PROBLEM STATEMENT: Within the records that follow, restate exactly the lines from the line with "The image size is (245, 141)." down to the line with "Task: Click the green crosshair cursor tool", including both. Omit the pictures.

(Stored items)
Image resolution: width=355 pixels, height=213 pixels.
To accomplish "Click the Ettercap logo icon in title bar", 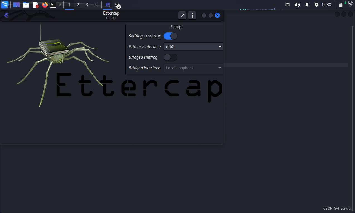I will pyautogui.click(x=6, y=15).
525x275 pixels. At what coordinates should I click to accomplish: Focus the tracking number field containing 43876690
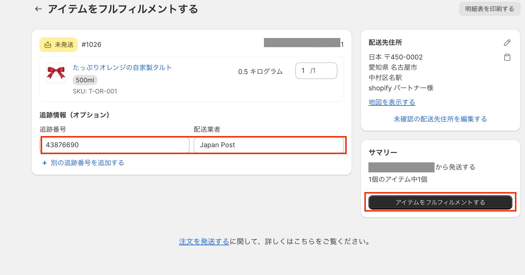(x=115, y=145)
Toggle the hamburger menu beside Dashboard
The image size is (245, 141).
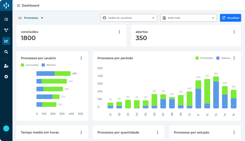[x=18, y=5]
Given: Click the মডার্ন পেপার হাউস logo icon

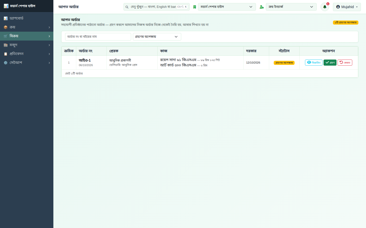Looking at the screenshot, I should (6, 6).
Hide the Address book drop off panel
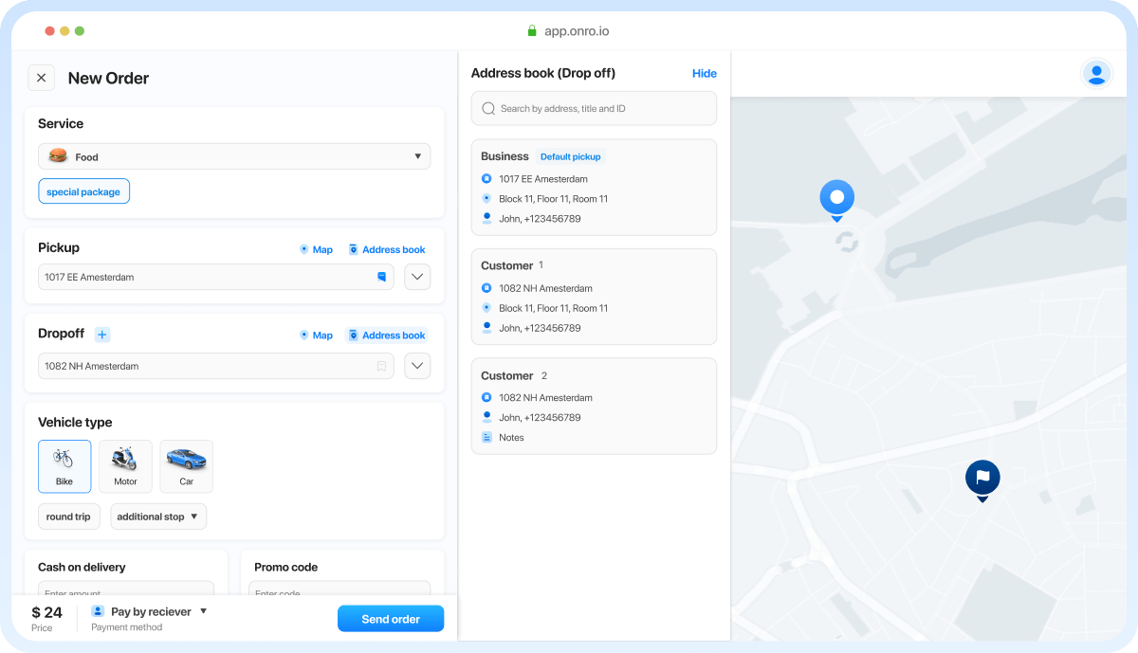The height and width of the screenshot is (653, 1138). click(x=705, y=73)
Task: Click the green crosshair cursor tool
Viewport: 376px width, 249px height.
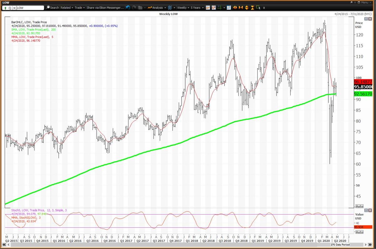Action: [220, 8]
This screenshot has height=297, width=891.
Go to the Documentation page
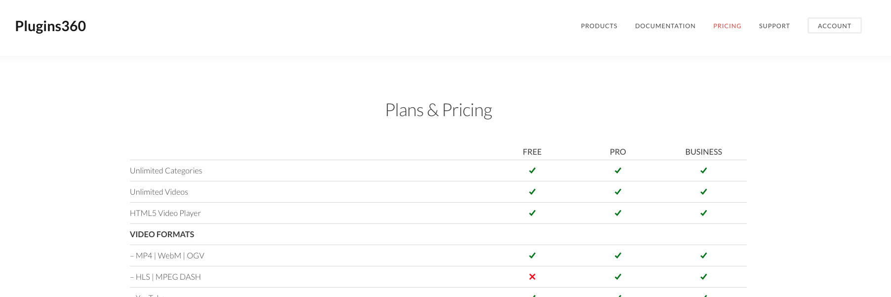665,26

YOUR SOLUTION:
The image size is (245, 141).
[x=18, y=5]
Given: Click the মডার্ন পেপার হাউস logo icon

Looking at the screenshot, I should (6, 6).
Hide the Address book drop off panel
The height and width of the screenshot is (653, 1138). click(x=705, y=73)
Task: Click the green crosshair cursor tool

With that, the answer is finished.